### EXERCISE DIRECTIONS
Set down the material exactly, keeping every line whole.

### RECORDED INFORMATION
□ □ □

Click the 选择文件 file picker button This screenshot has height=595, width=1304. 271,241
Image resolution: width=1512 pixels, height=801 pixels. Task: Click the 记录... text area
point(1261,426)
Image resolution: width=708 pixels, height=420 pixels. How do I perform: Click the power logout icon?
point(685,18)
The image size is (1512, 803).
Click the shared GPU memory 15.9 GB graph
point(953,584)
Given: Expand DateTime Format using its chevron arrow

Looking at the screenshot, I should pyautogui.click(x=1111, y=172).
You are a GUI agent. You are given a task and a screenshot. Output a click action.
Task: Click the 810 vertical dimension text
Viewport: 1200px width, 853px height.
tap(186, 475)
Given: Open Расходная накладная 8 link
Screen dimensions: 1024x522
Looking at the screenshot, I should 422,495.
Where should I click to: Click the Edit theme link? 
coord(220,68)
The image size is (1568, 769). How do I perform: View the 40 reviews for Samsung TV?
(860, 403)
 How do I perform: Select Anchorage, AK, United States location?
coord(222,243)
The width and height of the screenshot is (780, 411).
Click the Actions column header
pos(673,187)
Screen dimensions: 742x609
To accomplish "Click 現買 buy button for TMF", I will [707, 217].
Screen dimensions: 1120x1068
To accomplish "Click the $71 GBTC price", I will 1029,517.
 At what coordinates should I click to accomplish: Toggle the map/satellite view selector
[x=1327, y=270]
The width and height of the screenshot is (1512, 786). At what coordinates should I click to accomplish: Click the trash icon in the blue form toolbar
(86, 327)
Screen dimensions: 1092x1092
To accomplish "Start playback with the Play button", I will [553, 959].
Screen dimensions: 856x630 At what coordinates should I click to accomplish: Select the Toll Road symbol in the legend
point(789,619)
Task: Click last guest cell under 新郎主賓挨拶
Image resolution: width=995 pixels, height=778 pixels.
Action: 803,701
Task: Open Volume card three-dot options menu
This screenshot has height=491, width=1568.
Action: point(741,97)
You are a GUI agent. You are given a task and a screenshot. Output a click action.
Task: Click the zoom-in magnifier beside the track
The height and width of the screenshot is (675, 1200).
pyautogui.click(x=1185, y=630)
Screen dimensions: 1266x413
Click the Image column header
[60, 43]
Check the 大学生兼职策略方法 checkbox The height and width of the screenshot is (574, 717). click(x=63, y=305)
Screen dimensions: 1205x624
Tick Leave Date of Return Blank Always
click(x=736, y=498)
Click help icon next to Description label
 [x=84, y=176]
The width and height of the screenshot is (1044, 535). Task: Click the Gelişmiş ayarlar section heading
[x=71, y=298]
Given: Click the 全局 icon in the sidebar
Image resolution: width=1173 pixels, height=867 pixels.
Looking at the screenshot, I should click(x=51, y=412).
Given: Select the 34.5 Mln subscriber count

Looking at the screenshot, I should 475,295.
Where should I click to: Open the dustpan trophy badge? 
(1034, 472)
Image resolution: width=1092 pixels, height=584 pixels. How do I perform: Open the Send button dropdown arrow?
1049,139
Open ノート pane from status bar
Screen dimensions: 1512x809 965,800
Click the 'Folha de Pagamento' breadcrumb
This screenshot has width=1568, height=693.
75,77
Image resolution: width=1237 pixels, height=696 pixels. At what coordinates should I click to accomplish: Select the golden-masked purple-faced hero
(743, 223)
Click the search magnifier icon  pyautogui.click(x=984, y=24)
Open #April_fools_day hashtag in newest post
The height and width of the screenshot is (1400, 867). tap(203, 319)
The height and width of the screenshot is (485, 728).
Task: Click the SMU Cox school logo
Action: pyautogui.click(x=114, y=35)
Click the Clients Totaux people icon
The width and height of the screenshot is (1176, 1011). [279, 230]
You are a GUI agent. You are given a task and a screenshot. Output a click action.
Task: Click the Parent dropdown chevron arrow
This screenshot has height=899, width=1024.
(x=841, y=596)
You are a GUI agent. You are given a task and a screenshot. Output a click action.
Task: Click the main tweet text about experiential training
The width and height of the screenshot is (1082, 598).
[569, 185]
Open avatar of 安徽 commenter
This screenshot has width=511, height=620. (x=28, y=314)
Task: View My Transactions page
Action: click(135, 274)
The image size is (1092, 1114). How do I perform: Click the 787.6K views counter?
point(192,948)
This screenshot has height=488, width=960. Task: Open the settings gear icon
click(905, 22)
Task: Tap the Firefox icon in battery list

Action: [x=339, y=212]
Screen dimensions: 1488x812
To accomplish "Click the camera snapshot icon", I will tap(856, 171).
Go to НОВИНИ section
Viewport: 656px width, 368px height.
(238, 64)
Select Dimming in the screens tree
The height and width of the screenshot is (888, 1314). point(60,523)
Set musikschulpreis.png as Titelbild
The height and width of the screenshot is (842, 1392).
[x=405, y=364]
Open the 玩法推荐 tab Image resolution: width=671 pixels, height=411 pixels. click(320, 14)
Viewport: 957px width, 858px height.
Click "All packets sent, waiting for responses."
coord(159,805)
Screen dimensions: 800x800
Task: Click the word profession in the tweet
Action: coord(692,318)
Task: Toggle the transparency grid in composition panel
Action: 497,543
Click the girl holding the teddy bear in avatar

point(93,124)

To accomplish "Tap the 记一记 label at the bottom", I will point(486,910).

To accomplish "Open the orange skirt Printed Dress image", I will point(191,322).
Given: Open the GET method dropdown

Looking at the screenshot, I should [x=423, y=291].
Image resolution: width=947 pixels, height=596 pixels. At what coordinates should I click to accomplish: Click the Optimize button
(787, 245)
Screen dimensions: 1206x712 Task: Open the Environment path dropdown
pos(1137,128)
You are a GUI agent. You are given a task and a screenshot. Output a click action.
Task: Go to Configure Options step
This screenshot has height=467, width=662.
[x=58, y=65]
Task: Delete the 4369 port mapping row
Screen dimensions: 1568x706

□ □ □

### SOLUTION FOR THIS EXERCISE
Click the 选择文件 file picker button This screenshot has height=595, width=1304. 271,241
Image resolution: width=1512 pixels, height=801 pixels. Task: Click the 记录... text area
point(1261,426)
Image resolution: width=708 pixels, height=420 pixels. How do I perform: Click the power logout icon?
point(685,18)
The image size is (1512, 803).
Click the shared GPU memory 15.9 GB graph
point(953,584)
Given: Expand DateTime Format using its chevron arrow

Looking at the screenshot, I should pyautogui.click(x=1111, y=172).
You are a GUI agent. You are given a task and a screenshot. Output a click action.
Task: Click the 810 vertical dimension text
Viewport: 1200px width, 853px height.
tap(186, 475)
Given: Open Расходная накладная 8 link
Screen dimensions: 1024x522
Looking at the screenshot, I should 422,495.
Where should I click to: Click the Edit theme link? 
coord(220,68)
The image size is (1568, 769). How do I perform: View the 40 reviews for Samsung TV?
(860, 403)
 How do I perform: Select Anchorage, AK, United States location?
coord(222,243)
The width and height of the screenshot is (780, 411).
Click the Actions column header
pos(673,187)
Screen dimensions: 742x609
To accomplish "Click 現買 buy button for TMF", I will [707, 217].
Screen dimensions: 1120x1068
To accomplish "Click the $71 GBTC price", I will 1029,517.
 At what coordinates should I click to accomplish: Toggle the map/satellite view selector
[x=1327, y=270]
The width and height of the screenshot is (1512, 786). At what coordinates should I click to accomplish: Click the trash icon in the blue form toolbar
(86, 327)
Screen dimensions: 1092x1092
To accomplish "Start playback with the Play button", I will [553, 959].
Screen dimensions: 856x630 At what coordinates should I click to accomplish: Select the Toll Road symbol in the legend
point(789,619)
Task: Click last guest cell under 新郎主賓挨拶
Image resolution: width=995 pixels, height=778 pixels.
Action: 803,701
Task: Open Volume card three-dot options menu
This screenshot has height=491, width=1568.
Action: point(741,97)
You are a GUI agent. You are given a task and a screenshot. Output a click action.
Task: Click the zoom-in magnifier beside the track
The height and width of the screenshot is (675, 1200).
pyautogui.click(x=1185, y=630)
Screen dimensions: 1266x413
Click the Image column header
[60, 43]
Check the 大学生兼职策略方法 checkbox The height and width of the screenshot is (574, 717). click(x=63, y=305)
Screen dimensions: 1205x624
Tick Leave Date of Return Blank Always
click(x=736, y=498)
Click help icon next to Description label
 [x=84, y=176]
The width and height of the screenshot is (1044, 535). Task: Click the Gelişmiş ayarlar section heading
[x=71, y=298]
Given: Click the 全局 icon in the sidebar
Image resolution: width=1173 pixels, height=867 pixels.
Looking at the screenshot, I should click(x=51, y=412).
Given: Select the 34.5 Mln subscriber count

Looking at the screenshot, I should 475,295.
Where should I click to: Open the dustpan trophy badge? 
(1034, 472)
Image resolution: width=1092 pixels, height=584 pixels. How do I perform: Open the Send button dropdown arrow?
1049,139
Open ノート pane from status bar
Screen dimensions: 1512x809 965,800
Click the 'Folha de Pagamento' breadcrumb
This screenshot has width=1568, height=693.
75,77
Image resolution: width=1237 pixels, height=696 pixels. At what coordinates should I click to accomplish: Select the golden-masked purple-faced hero
(743, 223)
Click the search magnifier icon  pyautogui.click(x=984, y=24)
Open #April_fools_day hashtag in newest post
The height and width of the screenshot is (1400, 867). tap(203, 319)
The height and width of the screenshot is (485, 728).
Task: Click the SMU Cox school logo
Action: pyautogui.click(x=114, y=35)
Click the Clients Totaux people icon
The width and height of the screenshot is (1176, 1011). [279, 230]
You are a GUI agent. You are given a task and a screenshot. Output a click action.
Task: Click the Parent dropdown chevron arrow
This screenshot has height=899, width=1024.
(x=841, y=596)
You are a GUI agent. You are given a task and a screenshot. Output a click action.
Task: Click the main tweet text about experiential training
The width and height of the screenshot is (1082, 598).
[569, 185]
Open avatar of 安徽 commenter
This screenshot has width=511, height=620. (x=28, y=314)
Task: View My Transactions page
Action: click(135, 274)
The image size is (1092, 1114). How do I perform: Click the 787.6K views counter?
point(192,948)
This screenshot has height=488, width=960. Task: Open the settings gear icon
click(905, 22)
Task: Tap the Firefox icon in battery list

Action: [x=339, y=212]
Screen dimensions: 1488x812
To accomplish "Click the camera snapshot icon", I will tap(856, 171).
Go to НОВИНИ section
Viewport: 656px width, 368px height.
(238, 64)
Select Dimming in the screens tree
The height and width of the screenshot is (888, 1314). point(60,523)
Set musikschulpreis.png as Titelbild
The height and width of the screenshot is (842, 1392).
[x=405, y=364]
Open the 玩法推荐 tab Image resolution: width=671 pixels, height=411 pixels. click(320, 14)
Viewport: 957px width, 858px height.
Click "All packets sent, waiting for responses."
coord(159,805)
Screen dimensions: 800x800
Task: Click the word profession in the tweet
Action: coord(692,318)
Task: Toggle the transparency grid in composition panel
Action: 497,543
Click the girl holding the teddy bear in avatar

point(93,124)

To accomplish "Tap the 记一记 label at the bottom", I will point(486,910).

To accomplish "Open the orange skirt Printed Dress image", I will point(191,322).
Given: Open the GET method dropdown

Looking at the screenshot, I should [x=423, y=291].
Image resolution: width=947 pixels, height=596 pixels. At what coordinates should I click to accomplish: Click the Optimize button
(787, 245)
Screen dimensions: 1206x712 Task: Open the Environment path dropdown
pos(1137,128)
You are a GUI agent. You are given a task and a screenshot. Output a click action.
Task: Go to Configure Options step
This screenshot has height=467, width=662.
[x=58, y=65]
Task: Delete the 4369 port mapping row
Screen dimensions: 1568x706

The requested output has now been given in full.